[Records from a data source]
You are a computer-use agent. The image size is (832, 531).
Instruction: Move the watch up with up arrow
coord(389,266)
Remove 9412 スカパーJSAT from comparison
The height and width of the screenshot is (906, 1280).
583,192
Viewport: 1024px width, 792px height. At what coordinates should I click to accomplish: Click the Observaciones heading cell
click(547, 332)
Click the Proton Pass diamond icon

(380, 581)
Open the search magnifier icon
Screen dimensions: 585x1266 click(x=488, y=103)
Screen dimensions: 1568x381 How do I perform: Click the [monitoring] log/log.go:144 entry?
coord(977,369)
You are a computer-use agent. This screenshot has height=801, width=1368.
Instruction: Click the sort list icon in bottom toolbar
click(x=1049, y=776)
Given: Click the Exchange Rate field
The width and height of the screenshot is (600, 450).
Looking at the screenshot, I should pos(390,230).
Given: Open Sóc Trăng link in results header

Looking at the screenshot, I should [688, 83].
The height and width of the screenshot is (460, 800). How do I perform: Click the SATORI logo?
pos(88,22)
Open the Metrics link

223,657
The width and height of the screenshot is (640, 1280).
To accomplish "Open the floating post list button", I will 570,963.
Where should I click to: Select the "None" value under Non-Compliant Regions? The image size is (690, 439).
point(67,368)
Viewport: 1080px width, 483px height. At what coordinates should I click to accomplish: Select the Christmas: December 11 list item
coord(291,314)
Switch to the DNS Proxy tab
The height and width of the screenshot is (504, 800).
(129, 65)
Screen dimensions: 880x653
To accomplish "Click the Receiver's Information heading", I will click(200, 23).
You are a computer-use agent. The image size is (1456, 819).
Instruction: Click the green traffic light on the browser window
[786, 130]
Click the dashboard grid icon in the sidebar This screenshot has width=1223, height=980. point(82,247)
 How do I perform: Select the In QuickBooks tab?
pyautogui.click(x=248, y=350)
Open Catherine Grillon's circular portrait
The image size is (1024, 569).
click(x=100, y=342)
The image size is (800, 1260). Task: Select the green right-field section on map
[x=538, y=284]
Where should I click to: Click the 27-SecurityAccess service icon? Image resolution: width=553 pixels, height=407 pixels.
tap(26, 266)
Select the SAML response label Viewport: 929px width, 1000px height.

◆ Aim of the task
Could you copy out all of the records above exactly?

◆ Exercise output
You are a computer-use agent. The image size is (832, 531).
Instruction: Move the watch up with up arrow
coord(389,266)
Remove 9412 スカパーJSAT from comparison
The height and width of the screenshot is (906, 1280).
583,192
Viewport: 1024px width, 792px height. At what coordinates should I click to accomplish: Click the Observaciones heading cell
click(547, 332)
Click the Proton Pass diamond icon

(380, 581)
Open the search magnifier icon
Screen dimensions: 585x1266 click(x=488, y=103)
Screen dimensions: 1568x381 How do I perform: Click the [monitoring] log/log.go:144 entry?
coord(977,369)
You are a computer-use agent. This screenshot has height=801, width=1368.
Instruction: Click the sort list icon in bottom toolbar
click(x=1049, y=776)
Given: Click the Exchange Rate field
The width and height of the screenshot is (600, 450).
Looking at the screenshot, I should pos(390,230).
Given: Open Sóc Trăng link in results header

Looking at the screenshot, I should [688, 83].
The height and width of the screenshot is (460, 800). How do I perform: Click the SATORI logo?
pos(88,22)
Open the Metrics link

223,657
The width and height of the screenshot is (640, 1280).
To accomplish "Open the floating post list button", I will 570,963.
Where should I click to: Select the "None" value under Non-Compliant Regions? The image size is (690, 439).
point(67,368)
Viewport: 1080px width, 483px height. At what coordinates should I click to accomplish: Select the Christmas: December 11 list item
coord(291,314)
Switch to the DNS Proxy tab
The height and width of the screenshot is (504, 800).
(129, 65)
Screen dimensions: 880x653
To accomplish "Click the Receiver's Information heading", I will click(200, 23).
You are a computer-use agent. The image size is (1456, 819).
Instruction: Click the green traffic light on the browser window
[786, 130]
Click the dashboard grid icon in the sidebar This screenshot has width=1223, height=980. point(82,247)
 How do I perform: Select the In QuickBooks tab?
pyautogui.click(x=248, y=350)
Open Catherine Grillon's circular portrait
The image size is (1024, 569).
click(x=100, y=342)
The image size is (800, 1260). Task: Select the green right-field section on map
[x=538, y=284]
Where should I click to: Click the 27-SecurityAccess service icon? Image resolution: width=553 pixels, height=407 pixels.
tap(26, 266)
Select the SAML response label Viewport: 929px width, 1000px height.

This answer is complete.